季節や時間帯、そして列車の向かっている方角など、偶然が重なり合い太陽光線がレールに表情を与えるのです。

トップ画像は北海道花咲線、1月末の朝、厚岸駅から06:21の始発に乗り根室に向かっていた時に撮った姉別駅の写真です。乗っていた列車は釧路を05:35に出た根室行のキハ40ー1740です。

花咲線キハ40

前面展望は真ん中の貫通扉から撮っていますが、ワンマン仕様なので運転士用の丸い大きなバックミラーが有り、その下の空間から望遠レンズで前方を狙っています。ちょうど朝日が昇ってきたので前面展望は完全な逆光ですが、この大きな丸いミラーが朝日を遮ってくれたので線路に反射する朝日という面白い写真を撮ることができました。
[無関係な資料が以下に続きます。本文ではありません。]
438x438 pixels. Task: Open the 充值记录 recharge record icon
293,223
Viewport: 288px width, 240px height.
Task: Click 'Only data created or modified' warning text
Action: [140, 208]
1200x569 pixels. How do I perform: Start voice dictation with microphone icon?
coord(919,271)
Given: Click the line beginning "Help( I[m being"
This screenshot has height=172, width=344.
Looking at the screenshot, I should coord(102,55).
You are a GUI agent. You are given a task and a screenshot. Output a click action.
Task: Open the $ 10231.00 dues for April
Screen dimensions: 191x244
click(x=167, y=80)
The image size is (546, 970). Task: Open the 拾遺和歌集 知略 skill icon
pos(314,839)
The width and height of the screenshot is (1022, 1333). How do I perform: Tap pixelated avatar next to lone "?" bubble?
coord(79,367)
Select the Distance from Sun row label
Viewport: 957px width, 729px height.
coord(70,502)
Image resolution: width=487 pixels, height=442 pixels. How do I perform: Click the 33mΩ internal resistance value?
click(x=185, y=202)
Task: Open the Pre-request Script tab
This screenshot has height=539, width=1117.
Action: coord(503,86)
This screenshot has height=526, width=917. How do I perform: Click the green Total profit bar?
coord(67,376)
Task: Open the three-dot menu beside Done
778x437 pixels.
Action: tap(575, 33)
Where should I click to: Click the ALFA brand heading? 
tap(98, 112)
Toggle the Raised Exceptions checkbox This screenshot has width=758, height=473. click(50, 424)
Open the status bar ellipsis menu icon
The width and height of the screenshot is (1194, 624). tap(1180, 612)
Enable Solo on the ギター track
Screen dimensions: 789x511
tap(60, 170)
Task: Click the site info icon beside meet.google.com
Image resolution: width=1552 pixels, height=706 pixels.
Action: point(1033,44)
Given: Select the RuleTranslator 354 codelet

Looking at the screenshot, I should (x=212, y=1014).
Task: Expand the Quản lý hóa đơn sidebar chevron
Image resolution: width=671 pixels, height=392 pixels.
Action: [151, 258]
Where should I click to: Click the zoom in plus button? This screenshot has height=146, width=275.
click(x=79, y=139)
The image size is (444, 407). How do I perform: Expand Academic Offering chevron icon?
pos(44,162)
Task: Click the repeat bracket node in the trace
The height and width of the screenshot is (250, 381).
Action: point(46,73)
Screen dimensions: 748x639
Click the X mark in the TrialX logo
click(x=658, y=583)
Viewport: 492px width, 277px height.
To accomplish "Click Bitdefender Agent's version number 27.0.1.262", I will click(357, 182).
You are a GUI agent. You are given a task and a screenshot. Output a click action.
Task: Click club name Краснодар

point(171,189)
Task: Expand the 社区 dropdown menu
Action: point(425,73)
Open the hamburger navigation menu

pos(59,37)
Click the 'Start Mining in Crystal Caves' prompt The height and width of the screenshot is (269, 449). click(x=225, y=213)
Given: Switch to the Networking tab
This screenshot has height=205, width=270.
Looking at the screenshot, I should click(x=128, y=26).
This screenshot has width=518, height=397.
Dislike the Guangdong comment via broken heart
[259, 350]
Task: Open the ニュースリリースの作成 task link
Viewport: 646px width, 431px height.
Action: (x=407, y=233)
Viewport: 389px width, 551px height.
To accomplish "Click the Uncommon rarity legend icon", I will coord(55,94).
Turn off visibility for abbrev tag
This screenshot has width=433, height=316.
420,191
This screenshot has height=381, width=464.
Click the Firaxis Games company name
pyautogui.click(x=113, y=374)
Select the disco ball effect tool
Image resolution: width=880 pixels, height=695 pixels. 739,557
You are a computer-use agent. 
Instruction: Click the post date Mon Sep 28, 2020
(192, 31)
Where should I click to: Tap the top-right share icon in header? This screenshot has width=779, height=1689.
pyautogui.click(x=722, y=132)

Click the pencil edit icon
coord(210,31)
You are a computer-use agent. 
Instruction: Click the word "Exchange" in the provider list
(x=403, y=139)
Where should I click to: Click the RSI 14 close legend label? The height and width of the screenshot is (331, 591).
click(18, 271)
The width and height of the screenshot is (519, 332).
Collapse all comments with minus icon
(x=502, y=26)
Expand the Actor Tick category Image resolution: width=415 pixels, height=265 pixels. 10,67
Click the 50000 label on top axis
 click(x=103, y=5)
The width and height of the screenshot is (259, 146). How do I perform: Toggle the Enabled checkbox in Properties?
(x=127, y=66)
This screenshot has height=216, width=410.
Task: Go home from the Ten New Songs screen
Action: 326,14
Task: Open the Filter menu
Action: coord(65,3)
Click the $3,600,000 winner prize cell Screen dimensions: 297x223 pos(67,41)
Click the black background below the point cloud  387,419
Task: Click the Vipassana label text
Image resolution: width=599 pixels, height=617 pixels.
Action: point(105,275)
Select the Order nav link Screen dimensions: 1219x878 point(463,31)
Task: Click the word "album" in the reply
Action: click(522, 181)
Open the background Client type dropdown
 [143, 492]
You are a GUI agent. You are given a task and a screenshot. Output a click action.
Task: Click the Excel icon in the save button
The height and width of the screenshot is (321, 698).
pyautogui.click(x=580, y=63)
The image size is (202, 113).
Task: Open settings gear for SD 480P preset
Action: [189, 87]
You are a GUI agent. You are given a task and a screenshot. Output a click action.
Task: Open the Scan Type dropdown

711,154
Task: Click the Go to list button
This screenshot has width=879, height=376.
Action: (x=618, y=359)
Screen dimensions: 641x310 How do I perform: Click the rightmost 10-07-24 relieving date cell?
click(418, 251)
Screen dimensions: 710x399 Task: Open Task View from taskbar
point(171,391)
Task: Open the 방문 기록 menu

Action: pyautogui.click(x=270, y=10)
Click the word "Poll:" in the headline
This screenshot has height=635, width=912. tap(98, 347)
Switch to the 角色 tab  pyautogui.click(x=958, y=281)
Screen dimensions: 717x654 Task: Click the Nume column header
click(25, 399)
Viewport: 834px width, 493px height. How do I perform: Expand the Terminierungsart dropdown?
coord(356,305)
このような事は本当に偶然です。同じように朝日が逆光になっている写真は多くがハレーションで見難いものになってしまいます。次の写真は釜石線の土沢駅。朝の7時頃です。JR東日本キハ100の運転席横から撮っていますが、朝日がやはり偶然遮られています。

釜石線

しかし、そのような斜光の写真は朝夕の限られた時間帯のもので、多くは普通の光で駅や駅に合わせて複雑に変化するレールを撮影します。

この写真は只見線の会津宮下駅へ会津若松から会津川口方面に向かっている時のアプローチです。

会津宮下

会津宮下駅は1941年(昭和16年)から1956年(昭和31年)まで、会津線のターミナル駅だったので多くの側線や今は使われていない転車台が残る広い構内があります。単線がその構内に向かって分岐し、また収束して単線になる様子を狙った写真です。

筆者はこの様に分岐し収束するレールが好きでよく撮影します。この明知鉄道で唯一列車交換を行う岩村駅のレールも律儀に分岐し、すぐに収束します。このレールはシンプルです。

明知鉄道

この様なレールの表情、気に入っていただけると嬉しいのですが。